John lights the Knight Rider.
December 31st, 2008John is a fairly seminal character in my life. I worked on my first paid job in the motion picture industry with him in 1993 or ’94. Three summers ago, during one of those breakup inspired lost weekends that lasted eight months, I caught up with him in LA and we wound up camping in Joshua Tree for the weekend. It was early August. By the time we got back to LA I was sold on Burning Man, it was time. I had heard about the festival for years but I had other things going on in the desert and it just didnt have the appeal until then. Two weeks later I was headed up to black rock with a car full of excitement and the first sign of being alive that I had been trying to discover for months and months and months and months. Hope and Fear provided no sign of John. Keep in mind I knew exactly where his camp was and went there every day for a week, but thats the way it goes at Black Rock City. Went back the next year with fully organized plans to meet up. Again, a week went by and The Green Man didnt not produce the meeting we were hoping for. So it goes. Last year I was sitting in the camp across the street from me and noticed some sky divers. What the fuck, I’ll roll over to Mystical Misfits and see if he turns up. Sho’ nuff, as I got off my bike there’s John packing up his parachute. I suppose this is what you look like right after you jump out of a plane…
Over his shoulder while he packed his ‘chute, one of the dancers from the camp next door climbed up on the three stories of scaffold to twirl through the air. John had the good fortune to build his township of a camp right next door to a commune of dancers mostly from the North West.

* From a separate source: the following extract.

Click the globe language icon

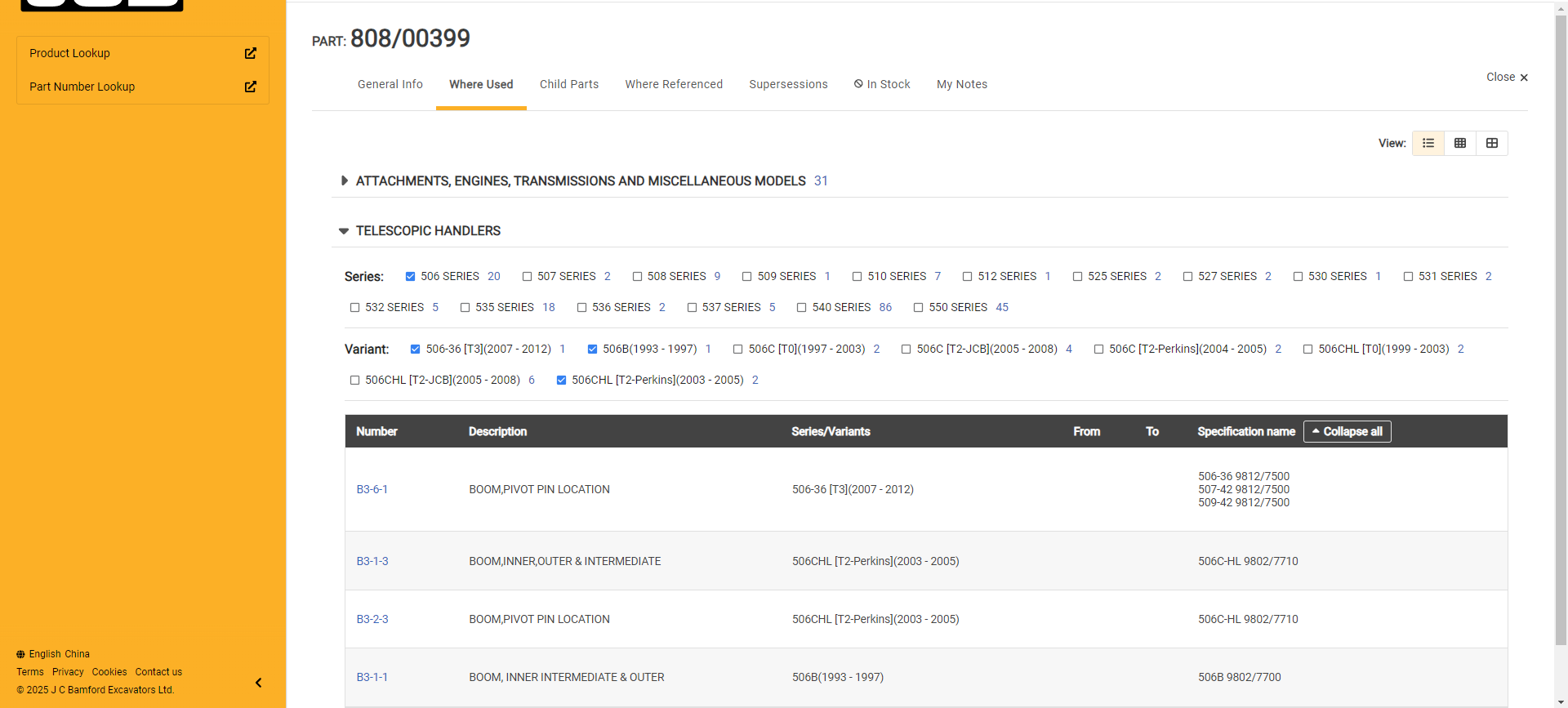click(20, 654)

Ive photographed a few sky divers right after they’ve landed but this was the first time I ever watched, with full attention, someone pack a parachute. I’m still really amazed at how simple the mechanics of the pack are. As John put it that afternoon, “you dont worry about the chute not opening, you worry about it staying closed”. Good times were had that afternoon which was three years in the making. This roll of film got blasted off in the first five or six minutes of that communion and while it must seem somewhat pedestrian overall, it was a bit of a milestone moment for me that might make a burner or two crack a smile.